Confrontin­g the evils of history

It’s important to memorializ­e residentia­l school sites, write Craig and Marc Kielburger.

- Craig and Marc Kielburger are the co-founders of the WE movement, which includes WE Charity, ME to WE Social Enterprise and WE Day. For more dispatches from WE, check out WE Stories at we.org.

Not far from the sleepy suburb where we grew up, there is a site of unspeakabl­e trauma.

About 120 kilometres west of Toronto, you’ll find the grounds of the former Mohawk Institute, one of Canada’s longest-running residentia­l schools. From 1828 until it finally shuttered in 1970, thousands of Indigenous children were sent to the boarding school, ripped from their families in an act of cultural genocide.

The site of this historic trauma is separated from our idyllic childhood by a short stretch of Highway 401 — but we never saw it. We’re betting most readers haven’t, either.

Some of our strongest memories from school involve field trips to museums and science centres. We visited none of the sites from our nation’s darkest moments.

Most of the roughly 140 residentia­l schools that once dotted the country were tucked away, but a few stood near major citiesand towns, with grounds or memorials still accessible to the majority of Canadians.

More than nine million people in Ontario’s golden horseshoe live within 300 kilometres of the Woodland Cultural Centre that now occupies the buildings of the Mohawk Institute in Brantford.

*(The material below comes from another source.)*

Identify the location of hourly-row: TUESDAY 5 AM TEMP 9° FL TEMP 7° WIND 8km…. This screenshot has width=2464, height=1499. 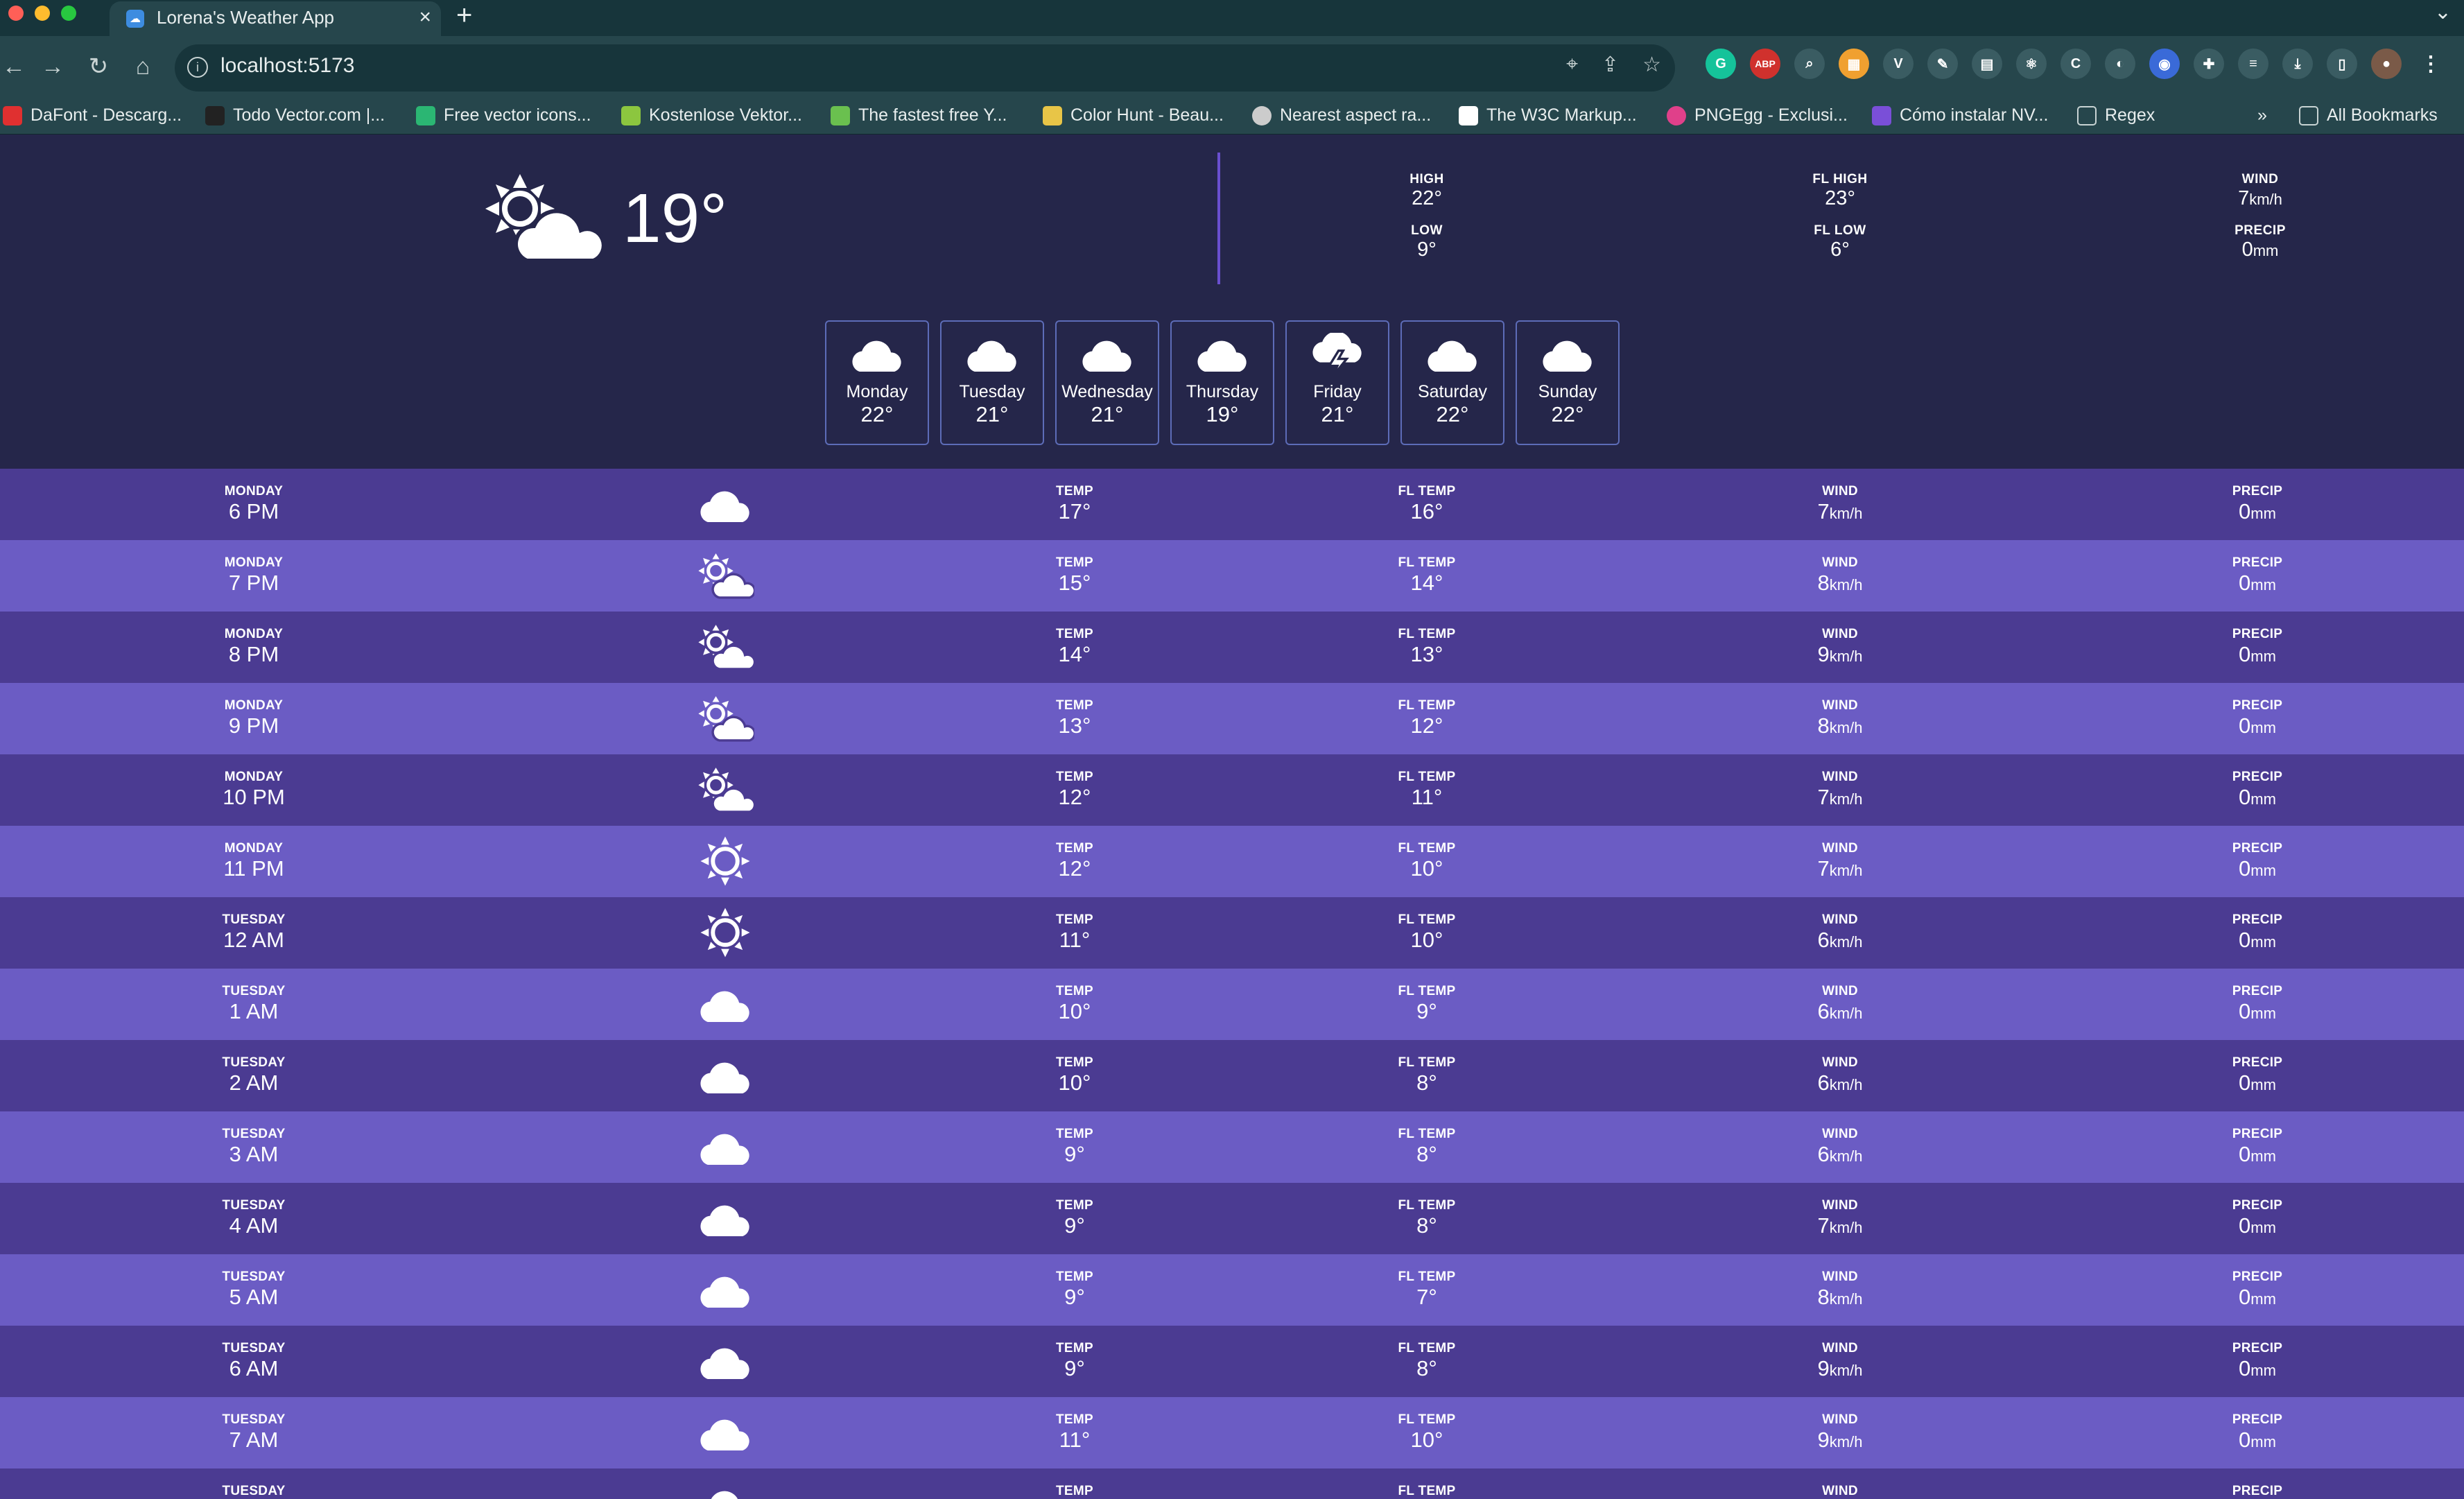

About 15,000 people visit every year, including many school groups, to learn about the past, present and future of First Nations in Ontario and the impact of residentia­l schools.

Seeing history is often more powerful than learning about it from textbooks — but far fewer people visit the grounds of former residentia­l schools. Museums many not stand at those sites, but the grounds, few remaining structures and often unmarked cemeteries can still tell stories that are important for all Canadians to hear. Following the recommenda­tions of the Truth and Reconcilia­tion Commission, all sites of former residentia­l schools should have memorials.

For many, such as Ry Moran, director of the National Centre for Truth and Reconcilia­tion, preserving and witnessing these grounds is a step toward reconcilia­tion. “The buildings and the sites ought to be remembered, designated, commemorat­ed,” he says.

The 80,000 residentia­l school survivors still alive today are getting older — rememberin­g their stories should be a pressing concern for all Canadians. We’re not the only ones with dark spots on our history, and we can take a cue from others.

In response to a rising tide of anti- Semitism, a Berlin state legislator tabled a radical idea earlier this year: mandatory trips to former Nazi concentrat­ion camps for all Germans. The only way to combat the evils of history, she said, is to confront it.

We think Canadians have more confrontin­g to do.

“It’s important to see the schools, to see the evidence, to see where the children slept and where too many of them are buried,” says Moran.

Not all young people can visit a residentia­l school and not all Indigenous communitie­s want to open the doors of their trauma. The community most affected should have the last word on how to memorializ­e its history. But parents and educators who have the opportunit­y and community consent can make our history come alive for the youngest Canadians, charting a better path forward.